### RECORDED DATA
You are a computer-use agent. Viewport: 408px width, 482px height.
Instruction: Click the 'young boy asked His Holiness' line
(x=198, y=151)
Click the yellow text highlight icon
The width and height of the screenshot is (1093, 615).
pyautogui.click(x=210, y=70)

### EXERCISE PROMPT
Put the rows above into a JSON list of strings, with each line as its own string and blank lines omitted.

### COMPLETE RESPONSE
[
  "You are a computer-use agent. Viewport: 408px width, 482px height.",
  "Instruction: Click the 'young boy asked His Holiness' line",
  "(x=198, y=151)",
  "Click the yellow text highlight icon",
  "The width and height of the screenshot is (1093, 615).",
  "pyautogui.click(x=210, y=70)"
]